Taxpayers who will have to cough up the money lost by the BIA
McCain makes a good point. But in typical politician style he
forgets to tell us that when he says it's "the federal government"
that will be forced to pay for the mishandling of the Indian trusts,
what he's really saying is it will be taxpayers who will have to
cough up the money lost by the BIA.
Every day that the BIA procrastinates on fulfilling its trust
responsibilities, the price tag to repair the damage goes up. The
1992 Misplaced Trust report clarifies the vulnerability of
taxpayers.

The report states that "Continuing mismanagement and incompetence in
the supervision and control of Indian trust funds present a clear
danger to the American taxpayer, who must bear the financial burden
of compensating trust fund account holders for BIA's breach of
fiduciary duties."

Other sections of the report contain testimony that reads like the
vision from a crystal ball. Speakers from six and 10 years ago offer
warning after warning about the potential for costly litigation at
the taxpayer's expense. The NARF lawsuit stands as harsh evidence
that the warnings fell on deaf ears at the bureau.

Guarding our pocketbooks gives everyone a reason to get involved
with the struggle to correct the injustices being perpetrated by the
BIA. But at some point we must confront the reality that there is
something more at work here than bureaucratic ineptitude.


"If this happened in Social Security, I tell you there would be a
war" When obvious and admitted abuses of a small minority of people
by a government are allowed to continue unchecked for over a
century -- with little or no outcry from the citizenry -- it most
likely means that the majority of the citizens condone the
government's behavior.
What other explanation can there be for the BIA's belligerent lack
of concern for its fiscal responsibilities to Native Americans? It
isn't that the task of properly handling the revenue is just too
daunting. Other departments of the government deal with larger and
more complicated accounting systems with comparable ease everyday.

A similar observation was made by then-Representative from Texas
Albert G. Bustamante during oversight hearings in 1990.

"We have 300,000 accounts. We have about 350 tribes in the United
States. It is really sad that these people have been misrepresented
by the BIA ... They have no real representation in Congress.

"I have a tribe that I represent in my district, but throughout the
years, most of these people have been abused by many, and you in the
BIA ought to be the ones that really look after them.

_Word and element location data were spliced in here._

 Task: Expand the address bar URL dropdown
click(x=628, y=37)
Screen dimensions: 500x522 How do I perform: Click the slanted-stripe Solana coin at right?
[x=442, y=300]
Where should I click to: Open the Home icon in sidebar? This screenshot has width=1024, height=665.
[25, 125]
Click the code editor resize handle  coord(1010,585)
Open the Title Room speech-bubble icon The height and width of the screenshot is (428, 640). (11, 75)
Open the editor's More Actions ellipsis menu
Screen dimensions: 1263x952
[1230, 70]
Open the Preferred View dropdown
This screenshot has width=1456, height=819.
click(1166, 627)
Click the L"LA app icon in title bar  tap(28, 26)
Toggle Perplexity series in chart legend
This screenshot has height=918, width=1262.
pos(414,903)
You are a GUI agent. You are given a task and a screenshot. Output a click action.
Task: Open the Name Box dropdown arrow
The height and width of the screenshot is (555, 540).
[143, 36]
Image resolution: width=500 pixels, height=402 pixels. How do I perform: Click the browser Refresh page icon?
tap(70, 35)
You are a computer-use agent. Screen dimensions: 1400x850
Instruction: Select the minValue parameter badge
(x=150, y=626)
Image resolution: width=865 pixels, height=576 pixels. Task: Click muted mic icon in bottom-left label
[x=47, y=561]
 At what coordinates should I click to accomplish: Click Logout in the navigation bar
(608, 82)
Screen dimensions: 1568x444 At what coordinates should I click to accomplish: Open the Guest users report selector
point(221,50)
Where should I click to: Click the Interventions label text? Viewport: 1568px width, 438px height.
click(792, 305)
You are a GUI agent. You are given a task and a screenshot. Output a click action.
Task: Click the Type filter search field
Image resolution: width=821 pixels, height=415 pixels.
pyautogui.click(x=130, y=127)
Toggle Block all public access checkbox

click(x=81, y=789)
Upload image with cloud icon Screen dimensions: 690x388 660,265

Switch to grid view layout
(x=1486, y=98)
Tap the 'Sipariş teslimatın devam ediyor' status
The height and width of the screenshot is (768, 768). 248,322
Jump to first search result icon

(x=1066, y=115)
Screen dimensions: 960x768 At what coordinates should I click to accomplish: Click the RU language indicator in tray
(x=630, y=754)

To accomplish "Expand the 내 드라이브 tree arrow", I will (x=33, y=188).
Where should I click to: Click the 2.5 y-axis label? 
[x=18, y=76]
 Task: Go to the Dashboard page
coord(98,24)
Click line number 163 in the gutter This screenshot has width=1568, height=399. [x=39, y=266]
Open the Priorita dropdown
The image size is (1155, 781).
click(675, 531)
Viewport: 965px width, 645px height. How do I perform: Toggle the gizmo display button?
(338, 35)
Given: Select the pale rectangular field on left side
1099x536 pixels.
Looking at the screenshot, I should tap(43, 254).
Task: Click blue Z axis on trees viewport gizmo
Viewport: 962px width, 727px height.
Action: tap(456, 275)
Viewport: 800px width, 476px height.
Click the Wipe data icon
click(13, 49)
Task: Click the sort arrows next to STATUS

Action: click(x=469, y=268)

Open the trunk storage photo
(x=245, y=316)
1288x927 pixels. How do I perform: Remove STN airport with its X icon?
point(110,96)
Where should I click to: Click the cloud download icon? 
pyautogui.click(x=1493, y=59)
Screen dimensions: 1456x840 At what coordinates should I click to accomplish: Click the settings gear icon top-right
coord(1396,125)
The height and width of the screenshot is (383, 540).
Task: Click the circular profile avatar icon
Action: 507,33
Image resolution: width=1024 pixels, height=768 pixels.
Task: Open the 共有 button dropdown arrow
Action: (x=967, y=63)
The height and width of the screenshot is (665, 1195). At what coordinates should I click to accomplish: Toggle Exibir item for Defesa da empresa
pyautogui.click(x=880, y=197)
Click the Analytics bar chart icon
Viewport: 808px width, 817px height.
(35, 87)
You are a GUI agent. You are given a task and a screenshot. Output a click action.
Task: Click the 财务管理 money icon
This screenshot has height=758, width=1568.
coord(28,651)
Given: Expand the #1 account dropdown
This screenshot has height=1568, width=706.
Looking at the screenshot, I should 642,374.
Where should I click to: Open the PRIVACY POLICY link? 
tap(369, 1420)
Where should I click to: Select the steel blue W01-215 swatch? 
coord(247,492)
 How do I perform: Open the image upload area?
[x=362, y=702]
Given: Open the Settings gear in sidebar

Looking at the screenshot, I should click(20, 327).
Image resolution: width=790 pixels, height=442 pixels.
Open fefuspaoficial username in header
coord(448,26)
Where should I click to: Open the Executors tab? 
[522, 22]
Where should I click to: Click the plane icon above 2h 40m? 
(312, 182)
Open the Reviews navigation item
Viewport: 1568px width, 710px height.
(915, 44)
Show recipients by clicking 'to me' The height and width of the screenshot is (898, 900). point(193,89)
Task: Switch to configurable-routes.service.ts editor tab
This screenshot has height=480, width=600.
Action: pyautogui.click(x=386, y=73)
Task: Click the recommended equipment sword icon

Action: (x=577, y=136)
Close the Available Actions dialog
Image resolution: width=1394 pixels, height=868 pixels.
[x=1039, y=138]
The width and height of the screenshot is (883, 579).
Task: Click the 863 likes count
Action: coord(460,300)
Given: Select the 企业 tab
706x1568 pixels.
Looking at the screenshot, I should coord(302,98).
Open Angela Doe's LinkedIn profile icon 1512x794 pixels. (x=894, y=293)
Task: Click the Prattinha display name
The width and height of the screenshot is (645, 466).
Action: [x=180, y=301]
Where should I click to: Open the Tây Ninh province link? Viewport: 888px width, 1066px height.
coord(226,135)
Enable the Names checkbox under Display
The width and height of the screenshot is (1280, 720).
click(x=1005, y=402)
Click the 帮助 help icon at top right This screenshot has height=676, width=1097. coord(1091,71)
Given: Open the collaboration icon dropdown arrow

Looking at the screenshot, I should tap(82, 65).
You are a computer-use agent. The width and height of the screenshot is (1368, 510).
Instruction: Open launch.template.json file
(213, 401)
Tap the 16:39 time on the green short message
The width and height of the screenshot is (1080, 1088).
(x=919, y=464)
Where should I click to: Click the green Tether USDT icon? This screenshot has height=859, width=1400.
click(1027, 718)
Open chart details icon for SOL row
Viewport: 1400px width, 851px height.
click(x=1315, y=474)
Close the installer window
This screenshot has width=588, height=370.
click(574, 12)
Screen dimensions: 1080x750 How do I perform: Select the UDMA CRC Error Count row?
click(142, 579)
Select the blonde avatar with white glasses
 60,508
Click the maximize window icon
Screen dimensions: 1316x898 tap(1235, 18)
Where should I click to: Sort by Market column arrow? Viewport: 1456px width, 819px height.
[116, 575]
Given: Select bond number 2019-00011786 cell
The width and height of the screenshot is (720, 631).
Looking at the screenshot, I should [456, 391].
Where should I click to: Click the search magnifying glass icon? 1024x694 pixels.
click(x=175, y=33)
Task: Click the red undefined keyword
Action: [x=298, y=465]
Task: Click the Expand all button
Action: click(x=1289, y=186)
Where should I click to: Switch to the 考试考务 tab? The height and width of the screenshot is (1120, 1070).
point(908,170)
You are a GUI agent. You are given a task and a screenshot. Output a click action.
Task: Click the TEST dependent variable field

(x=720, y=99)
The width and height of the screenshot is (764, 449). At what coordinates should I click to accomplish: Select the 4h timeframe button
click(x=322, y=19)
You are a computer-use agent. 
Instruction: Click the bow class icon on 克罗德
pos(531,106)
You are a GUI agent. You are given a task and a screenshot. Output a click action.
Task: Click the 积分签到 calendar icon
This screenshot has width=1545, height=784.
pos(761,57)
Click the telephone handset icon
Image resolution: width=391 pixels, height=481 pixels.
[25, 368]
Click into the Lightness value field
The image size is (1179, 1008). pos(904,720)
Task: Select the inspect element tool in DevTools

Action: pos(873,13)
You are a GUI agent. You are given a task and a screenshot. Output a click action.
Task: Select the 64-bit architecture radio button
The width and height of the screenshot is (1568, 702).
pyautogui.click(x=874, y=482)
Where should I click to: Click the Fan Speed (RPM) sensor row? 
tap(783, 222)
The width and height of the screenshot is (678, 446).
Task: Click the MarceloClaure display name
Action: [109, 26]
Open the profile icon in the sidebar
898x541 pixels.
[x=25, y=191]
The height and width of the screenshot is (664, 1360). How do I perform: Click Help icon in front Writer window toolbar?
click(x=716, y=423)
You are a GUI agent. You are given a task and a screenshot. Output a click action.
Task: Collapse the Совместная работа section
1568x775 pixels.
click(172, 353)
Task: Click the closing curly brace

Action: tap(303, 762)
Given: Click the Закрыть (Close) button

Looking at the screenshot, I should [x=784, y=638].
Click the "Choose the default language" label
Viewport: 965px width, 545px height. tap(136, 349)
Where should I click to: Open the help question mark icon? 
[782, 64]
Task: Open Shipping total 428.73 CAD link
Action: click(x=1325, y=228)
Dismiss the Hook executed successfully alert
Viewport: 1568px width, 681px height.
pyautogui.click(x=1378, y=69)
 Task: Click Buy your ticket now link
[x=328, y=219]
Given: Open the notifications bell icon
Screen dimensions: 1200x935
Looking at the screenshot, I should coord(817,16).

"If this happened in Social Security, I tell you there would be a
war. If we can manage Social Security, we ought to be able to manage
this."

NARF's Echohawk speculates that the reason for the government's
seemingly eternal incompetence is darker than accidental
mismanagement. "I think it comes down to race. Our people have
historically suffered abuse after abuse. We have continuous problems
with unemployment, health care and education. It just goes on and
on. We don't have any political power to change it, so the
government just continues to ignore us."